Portammo con noi il cucciolo, che non poteva stare troppo da solo, per casa. Almeno per i primi tempi.
Lo portammo quindi al palazzetto. Appena entrati mi sfuggí dalla presa.
<<Oh diamine>>
Corse letteralmente da ogni persona, e tutti lo fissarono confusi: solo una persona poteva avere un cane del genere, che tutti conoscevano bene.
Quando mi videro corrergli dietro ne ebbero la certezza.
<<Vitya, ma che é?>> Yakov lo afferró.
<<É MAKKACHIN II*>>
<<Che? É la dinastia dei Makkachin? Hai proprio grande immaginazione>>
<<É un nome bellissimo. Sembra un Imperatore>>
Arrivò Yurio, interessato dai gridolini di compiacimento delle ragazze.

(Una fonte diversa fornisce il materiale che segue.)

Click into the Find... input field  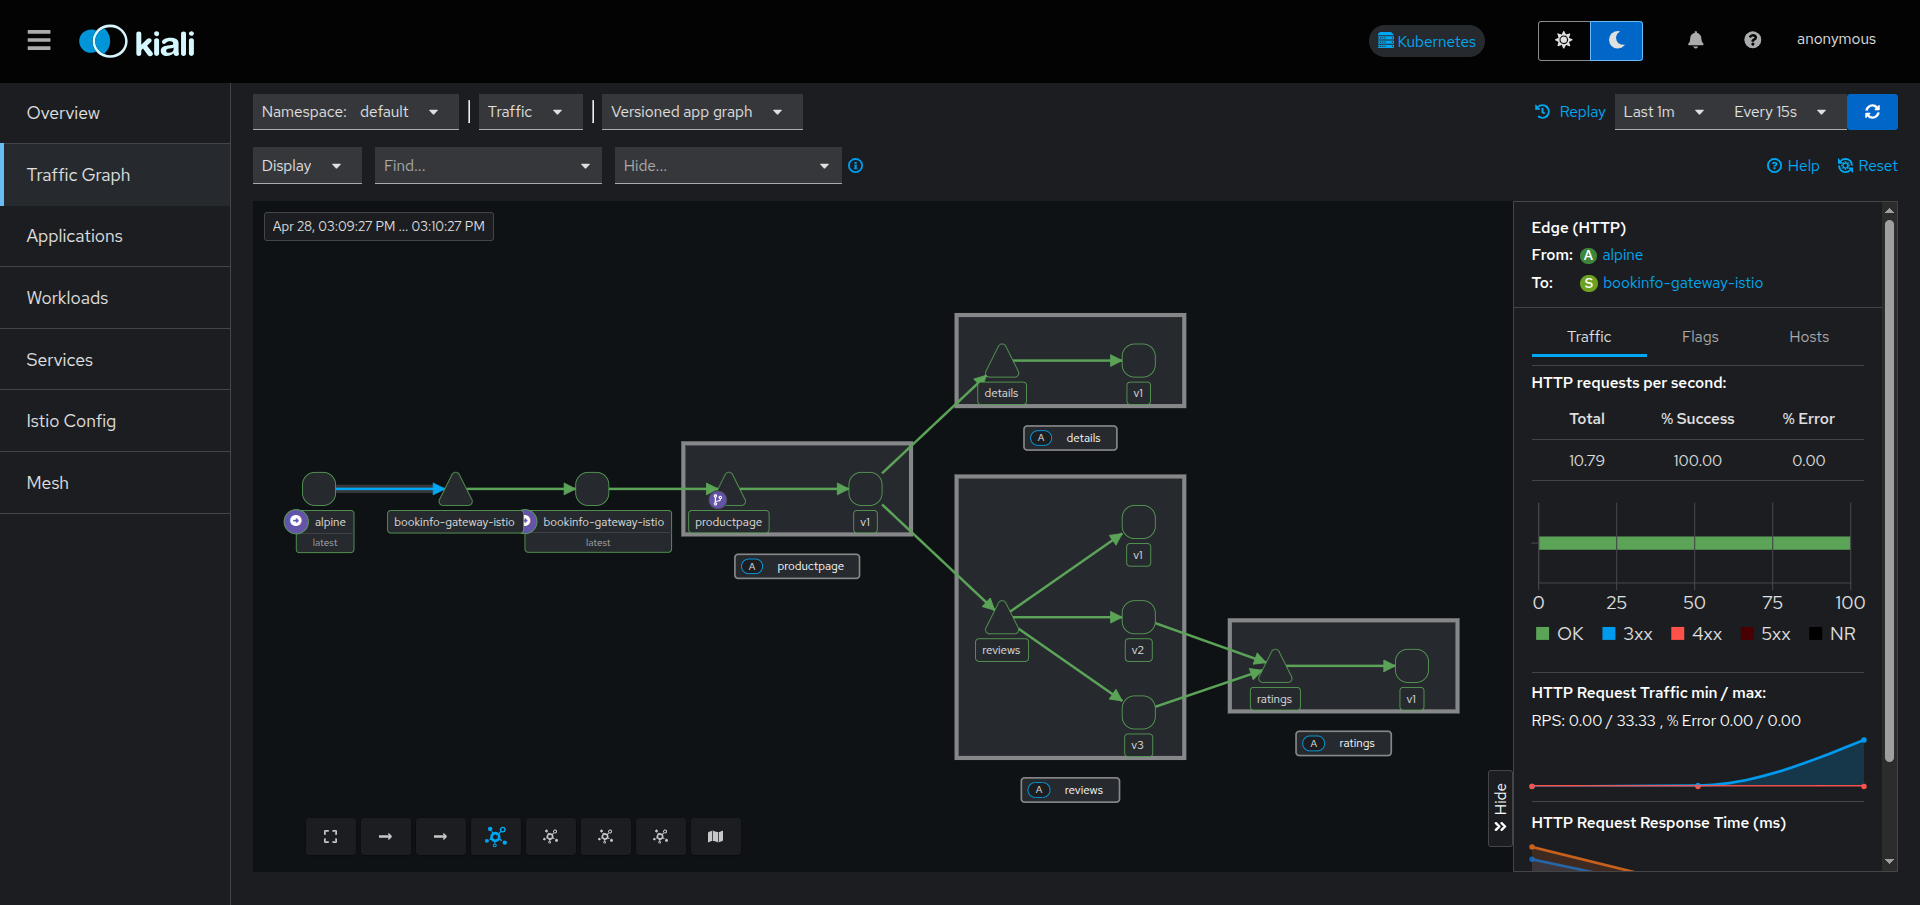coord(475,166)
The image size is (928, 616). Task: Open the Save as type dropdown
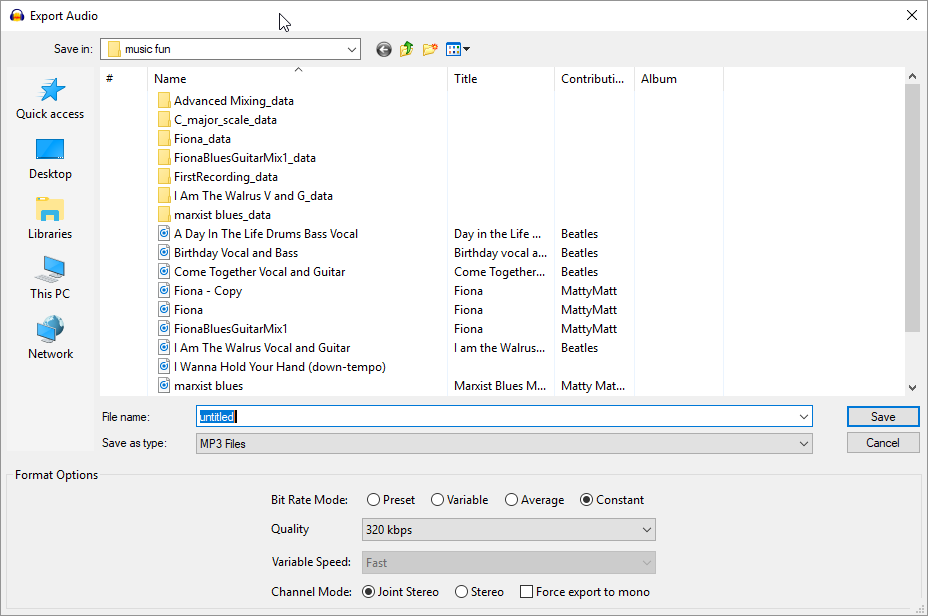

<<Che succed- Ommioddio >>
<<YURIO SALUTA MAKKACHIN II >>
<<CHE CAZZO DI NOME È>>
Passammo tutta la giornata più o meno così, se non che Yuri pattinava con la sua solita eleganza mentre io e Makkachin lo osservavamo.
Dopo pranzo tornammo a casa.
<<Viktor, tra una settimana ho le gare in Giappone...>>
<<E quindi?>>
<<Pensi che Makkachin ce la faccia a reggere il viaggio? Voglio dire... é piccolo>>
<<Quanto dovrai stare in Giappone?>>
<<Non più di un mese>>
<<Allora nessun problema, Yurio non avrà problemi a tenerlo, soprattutto con Yakov in giro>>
<<MA SEI IMPAZZITO?>>
<<L'alternativa è portarlo a casa tua in Giappone>>
Fu così che, una settimana dopo, alla giovane età di 8 mesi, Makkachin II fece il suo primo volo verso il Giappone.
Non sembrava dispiaciuto, anzi, si divertiva alle terme. Decidemmo anche che saremo rimasti ad Hasetsu per una settimana finite le gare.
Yuri era felice di rivedere la sua famiglia, io ero felice di rivedere loro e Makkachin II li conobbe per la prima volta.
Rimase la maggior parte del tempo da loro. Yuri si qualificò nuovamente e sarebbe stato pronto per i mondiali. La palestra dove si allenava era rimasta la stessa, se non con poster raffiguranti lui, con alcune sue medaglie.
<<Dovresti appendere pure la tua argento, visto che quell'anno ti ho strappato l'oro e l'ho appeso qui>> mi disse, per provocarmi.
<<Lo farò quando appenderai il palo da poledanc->>
<<AHHHH->>
Le terme sono un luogo fantastico. È qui che conobbi Yuri, o meglio, quando ci incontrammo la prima volta non di sfuggita, come durante le gare. Quando tutto fu deciso.
La mia camera di quando soggiornavo qui è stata occupata, ma poco male, dormirò nella sua di stanza.
Una notte Makkachin II imparò che quando le coperte iniziano a muoversi è meglio cercare un altro posto per dormire.
Certe notti sgattaiolavamo  fuori dalla finestra, anche con lui, e andavamo a passeggiare lungo la riva del mare. Il mare di Hasetsu è sempre quello. È sempre quel paesaggio indimenticabile. Le stelle che brillano, sembrano l'Eros di Yuri. Il rumore delle onde, e verso l'alba, i gabbiani che ci chiamano, a guardare verso l'orizzonte che loro possono raggiungere in qualsiasi momento, mentre noi siamo condannati ad aspettare, per varcare l'oceano.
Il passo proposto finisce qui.